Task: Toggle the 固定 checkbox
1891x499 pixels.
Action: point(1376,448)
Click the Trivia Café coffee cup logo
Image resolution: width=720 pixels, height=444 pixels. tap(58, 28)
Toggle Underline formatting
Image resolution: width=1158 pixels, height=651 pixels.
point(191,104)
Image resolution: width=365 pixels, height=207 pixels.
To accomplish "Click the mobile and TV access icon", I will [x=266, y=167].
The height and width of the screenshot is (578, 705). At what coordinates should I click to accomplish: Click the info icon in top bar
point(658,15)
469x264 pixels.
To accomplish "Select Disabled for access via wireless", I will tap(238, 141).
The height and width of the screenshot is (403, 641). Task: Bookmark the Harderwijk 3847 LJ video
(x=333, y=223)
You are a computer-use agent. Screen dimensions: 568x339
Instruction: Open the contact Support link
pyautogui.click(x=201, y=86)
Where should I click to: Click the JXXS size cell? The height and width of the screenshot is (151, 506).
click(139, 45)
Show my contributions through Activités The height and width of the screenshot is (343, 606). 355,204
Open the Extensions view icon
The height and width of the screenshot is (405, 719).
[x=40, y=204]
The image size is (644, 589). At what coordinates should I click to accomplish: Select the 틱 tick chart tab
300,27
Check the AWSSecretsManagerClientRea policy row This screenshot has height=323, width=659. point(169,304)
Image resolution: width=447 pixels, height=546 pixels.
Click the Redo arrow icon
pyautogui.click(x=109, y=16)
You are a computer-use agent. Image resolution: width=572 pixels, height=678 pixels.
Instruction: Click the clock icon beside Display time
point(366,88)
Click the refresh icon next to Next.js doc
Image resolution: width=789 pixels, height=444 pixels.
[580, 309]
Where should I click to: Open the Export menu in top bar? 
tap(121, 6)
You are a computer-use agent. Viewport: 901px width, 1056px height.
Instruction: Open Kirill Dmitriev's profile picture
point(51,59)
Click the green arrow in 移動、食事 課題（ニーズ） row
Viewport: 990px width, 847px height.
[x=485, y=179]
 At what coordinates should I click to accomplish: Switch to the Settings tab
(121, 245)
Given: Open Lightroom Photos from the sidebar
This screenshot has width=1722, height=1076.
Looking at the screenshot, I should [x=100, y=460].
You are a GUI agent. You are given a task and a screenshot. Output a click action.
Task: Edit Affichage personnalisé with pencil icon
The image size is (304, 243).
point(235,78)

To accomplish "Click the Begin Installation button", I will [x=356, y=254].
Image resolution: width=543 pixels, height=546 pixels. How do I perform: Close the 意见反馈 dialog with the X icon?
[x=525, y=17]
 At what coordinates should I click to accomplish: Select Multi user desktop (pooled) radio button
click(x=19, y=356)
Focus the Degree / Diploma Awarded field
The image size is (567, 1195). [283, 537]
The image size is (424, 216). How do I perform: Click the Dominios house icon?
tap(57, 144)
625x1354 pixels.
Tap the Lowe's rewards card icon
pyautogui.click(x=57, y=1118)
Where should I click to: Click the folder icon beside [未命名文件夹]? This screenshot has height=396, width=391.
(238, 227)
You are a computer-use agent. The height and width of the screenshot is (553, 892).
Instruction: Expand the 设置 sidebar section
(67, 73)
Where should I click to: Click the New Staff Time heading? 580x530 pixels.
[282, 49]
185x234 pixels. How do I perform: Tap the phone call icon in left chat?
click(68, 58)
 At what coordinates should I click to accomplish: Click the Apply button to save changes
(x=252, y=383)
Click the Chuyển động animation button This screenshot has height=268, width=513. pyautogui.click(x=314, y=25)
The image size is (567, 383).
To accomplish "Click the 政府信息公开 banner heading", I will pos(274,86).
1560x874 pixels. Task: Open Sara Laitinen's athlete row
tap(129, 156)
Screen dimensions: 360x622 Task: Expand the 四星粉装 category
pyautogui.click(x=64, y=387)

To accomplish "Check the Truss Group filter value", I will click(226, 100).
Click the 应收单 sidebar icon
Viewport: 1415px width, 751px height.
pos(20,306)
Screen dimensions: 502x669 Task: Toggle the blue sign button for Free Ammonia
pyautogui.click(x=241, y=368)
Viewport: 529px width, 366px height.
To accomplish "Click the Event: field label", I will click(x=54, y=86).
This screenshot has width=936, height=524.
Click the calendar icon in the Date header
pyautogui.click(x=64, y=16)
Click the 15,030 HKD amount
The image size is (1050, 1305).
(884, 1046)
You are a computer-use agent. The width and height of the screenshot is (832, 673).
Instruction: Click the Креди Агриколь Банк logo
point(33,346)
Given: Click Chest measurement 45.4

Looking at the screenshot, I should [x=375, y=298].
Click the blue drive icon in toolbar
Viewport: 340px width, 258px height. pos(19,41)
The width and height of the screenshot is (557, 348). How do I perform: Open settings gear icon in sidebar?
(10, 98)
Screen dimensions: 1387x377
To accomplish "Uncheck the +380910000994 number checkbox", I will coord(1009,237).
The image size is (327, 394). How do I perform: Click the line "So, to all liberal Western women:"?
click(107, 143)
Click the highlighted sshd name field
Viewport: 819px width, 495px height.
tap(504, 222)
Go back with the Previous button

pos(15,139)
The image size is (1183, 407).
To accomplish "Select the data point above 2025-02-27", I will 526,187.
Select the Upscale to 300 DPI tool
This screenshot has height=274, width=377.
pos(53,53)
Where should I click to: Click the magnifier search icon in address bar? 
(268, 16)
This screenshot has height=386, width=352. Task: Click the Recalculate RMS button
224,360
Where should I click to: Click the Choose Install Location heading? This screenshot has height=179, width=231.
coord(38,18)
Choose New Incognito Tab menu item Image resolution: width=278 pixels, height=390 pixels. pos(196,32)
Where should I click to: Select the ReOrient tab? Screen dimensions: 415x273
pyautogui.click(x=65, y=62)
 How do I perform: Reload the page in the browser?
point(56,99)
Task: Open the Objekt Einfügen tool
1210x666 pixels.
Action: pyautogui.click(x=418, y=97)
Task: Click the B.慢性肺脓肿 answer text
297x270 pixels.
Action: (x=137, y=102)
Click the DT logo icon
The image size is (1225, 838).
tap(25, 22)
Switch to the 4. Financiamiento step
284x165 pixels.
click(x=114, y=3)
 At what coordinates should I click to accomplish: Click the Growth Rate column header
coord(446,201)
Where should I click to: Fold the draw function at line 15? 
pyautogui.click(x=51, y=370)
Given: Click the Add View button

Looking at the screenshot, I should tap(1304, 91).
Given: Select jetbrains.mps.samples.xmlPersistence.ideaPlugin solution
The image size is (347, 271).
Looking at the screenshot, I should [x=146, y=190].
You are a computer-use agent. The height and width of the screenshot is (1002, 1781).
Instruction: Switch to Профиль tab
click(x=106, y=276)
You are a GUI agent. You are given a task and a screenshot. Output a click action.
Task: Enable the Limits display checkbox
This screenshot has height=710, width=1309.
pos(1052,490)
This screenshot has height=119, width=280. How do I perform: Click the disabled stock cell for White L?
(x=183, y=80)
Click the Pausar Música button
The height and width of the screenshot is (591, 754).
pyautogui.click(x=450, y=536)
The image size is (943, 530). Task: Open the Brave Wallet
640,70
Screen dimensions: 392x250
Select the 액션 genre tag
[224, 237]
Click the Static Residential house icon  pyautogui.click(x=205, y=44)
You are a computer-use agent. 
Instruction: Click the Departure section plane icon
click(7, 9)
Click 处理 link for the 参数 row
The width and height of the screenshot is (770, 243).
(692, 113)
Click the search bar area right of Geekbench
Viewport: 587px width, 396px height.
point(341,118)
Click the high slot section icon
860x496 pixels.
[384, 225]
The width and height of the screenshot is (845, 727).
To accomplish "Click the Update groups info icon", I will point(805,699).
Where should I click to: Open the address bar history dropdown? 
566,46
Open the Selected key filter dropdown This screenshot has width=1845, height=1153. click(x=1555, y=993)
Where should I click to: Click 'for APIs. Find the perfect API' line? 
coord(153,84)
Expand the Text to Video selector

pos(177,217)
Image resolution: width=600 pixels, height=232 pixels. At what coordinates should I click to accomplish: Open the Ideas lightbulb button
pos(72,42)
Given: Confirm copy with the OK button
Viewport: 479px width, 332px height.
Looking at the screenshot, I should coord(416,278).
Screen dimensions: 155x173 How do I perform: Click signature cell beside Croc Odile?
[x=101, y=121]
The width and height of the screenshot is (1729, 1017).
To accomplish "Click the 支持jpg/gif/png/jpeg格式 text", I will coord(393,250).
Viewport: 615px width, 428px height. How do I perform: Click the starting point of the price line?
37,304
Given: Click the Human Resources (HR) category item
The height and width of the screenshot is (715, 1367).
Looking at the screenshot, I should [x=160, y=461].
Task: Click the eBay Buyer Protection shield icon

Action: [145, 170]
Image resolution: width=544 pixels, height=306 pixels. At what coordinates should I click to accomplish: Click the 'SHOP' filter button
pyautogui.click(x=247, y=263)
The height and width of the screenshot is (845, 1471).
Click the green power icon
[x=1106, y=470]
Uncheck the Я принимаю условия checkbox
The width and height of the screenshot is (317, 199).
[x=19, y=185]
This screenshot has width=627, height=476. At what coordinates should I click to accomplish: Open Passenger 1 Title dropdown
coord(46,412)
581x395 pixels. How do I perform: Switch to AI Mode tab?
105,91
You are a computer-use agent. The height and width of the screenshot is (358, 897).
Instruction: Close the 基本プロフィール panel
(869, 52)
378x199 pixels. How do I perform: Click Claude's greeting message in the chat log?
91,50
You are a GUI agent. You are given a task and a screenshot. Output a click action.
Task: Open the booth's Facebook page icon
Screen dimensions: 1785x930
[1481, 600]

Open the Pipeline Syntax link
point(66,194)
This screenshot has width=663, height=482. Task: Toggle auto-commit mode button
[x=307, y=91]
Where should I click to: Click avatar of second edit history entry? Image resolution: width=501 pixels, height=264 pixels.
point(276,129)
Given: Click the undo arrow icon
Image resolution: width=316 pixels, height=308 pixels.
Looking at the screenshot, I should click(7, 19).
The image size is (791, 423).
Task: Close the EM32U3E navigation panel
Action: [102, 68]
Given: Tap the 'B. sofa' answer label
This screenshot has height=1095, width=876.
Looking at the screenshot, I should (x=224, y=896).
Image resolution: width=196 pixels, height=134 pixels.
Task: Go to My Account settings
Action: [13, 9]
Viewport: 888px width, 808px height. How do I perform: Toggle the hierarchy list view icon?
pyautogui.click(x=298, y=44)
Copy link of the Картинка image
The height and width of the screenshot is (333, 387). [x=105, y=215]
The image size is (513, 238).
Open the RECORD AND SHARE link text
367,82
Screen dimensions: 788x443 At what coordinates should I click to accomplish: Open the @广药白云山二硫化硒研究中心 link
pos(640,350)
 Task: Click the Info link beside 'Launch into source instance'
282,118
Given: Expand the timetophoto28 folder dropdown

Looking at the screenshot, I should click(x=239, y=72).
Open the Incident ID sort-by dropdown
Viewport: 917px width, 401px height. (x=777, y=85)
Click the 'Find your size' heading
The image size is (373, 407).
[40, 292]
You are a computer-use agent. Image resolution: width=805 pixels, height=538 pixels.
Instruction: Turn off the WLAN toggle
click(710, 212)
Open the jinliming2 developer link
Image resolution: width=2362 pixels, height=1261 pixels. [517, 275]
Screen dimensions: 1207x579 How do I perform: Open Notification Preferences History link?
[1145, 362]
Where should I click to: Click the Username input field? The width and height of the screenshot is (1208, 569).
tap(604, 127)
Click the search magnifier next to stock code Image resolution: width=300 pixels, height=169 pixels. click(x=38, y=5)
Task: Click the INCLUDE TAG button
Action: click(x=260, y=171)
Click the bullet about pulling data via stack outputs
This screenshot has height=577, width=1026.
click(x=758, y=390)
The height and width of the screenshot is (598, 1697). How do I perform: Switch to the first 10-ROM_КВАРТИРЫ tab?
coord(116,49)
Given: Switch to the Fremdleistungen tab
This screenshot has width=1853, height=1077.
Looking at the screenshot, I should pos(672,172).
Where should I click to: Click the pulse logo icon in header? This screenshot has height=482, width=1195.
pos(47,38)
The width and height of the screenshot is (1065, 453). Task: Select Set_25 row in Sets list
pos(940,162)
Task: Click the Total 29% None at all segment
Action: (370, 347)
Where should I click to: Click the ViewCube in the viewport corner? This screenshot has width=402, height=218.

• [What you should do]: Copy out the records above, from the line with "You are a computer-use agent. Screen" to the line with "will [x=356, y=254].", without any changes.

• [Result below]:
You are a computer-use agent. Screen dimensions: 568x339
Instruction: Open the contact Support link
pyautogui.click(x=201, y=86)
Where should I click to: Click the JXXS size cell? The height and width of the screenshot is (151, 506).
click(139, 45)
Show my contributions through Activités The height and width of the screenshot is (343, 606). 355,204
Open the Extensions view icon
The height and width of the screenshot is (405, 719).
[x=40, y=204]
The image size is (644, 589). At what coordinates should I click to accomplish: Select the 틱 tick chart tab
300,27
Check the AWSSecretsManagerClientRea policy row This screenshot has height=323, width=659. point(169,304)
Image resolution: width=447 pixels, height=546 pixels.
Click the Redo arrow icon
pyautogui.click(x=109, y=16)
You are a computer-use agent. Image resolution: width=572 pixels, height=678 pixels.
Instruction: Click the clock icon beside Display time
point(366,88)
Click the refresh icon next to Next.js doc
Image resolution: width=789 pixels, height=444 pixels.
[580, 309]
Where should I click to: Open the Export menu in top bar? 
tap(121, 6)
You are a computer-use agent. Viewport: 901px width, 1056px height.
Instruction: Open Kirill Dmitriev's profile picture
point(51,59)
Click the green arrow in 移動、食事 課題（ニーズ） row
Viewport: 990px width, 847px height.
[x=485, y=179]
 At what coordinates should I click to accomplish: Switch to the Settings tab
(121, 245)
Given: Open Lightroom Photos from the sidebar
This screenshot has width=1722, height=1076.
Looking at the screenshot, I should [x=100, y=460].
You are a GUI agent. You are given a task and a screenshot. Output a click action.
Task: Edit Affichage personnalisé with pencil icon
The image size is (304, 243).
point(235,78)

To accomplish "Click the Begin Installation button", I will [x=356, y=254].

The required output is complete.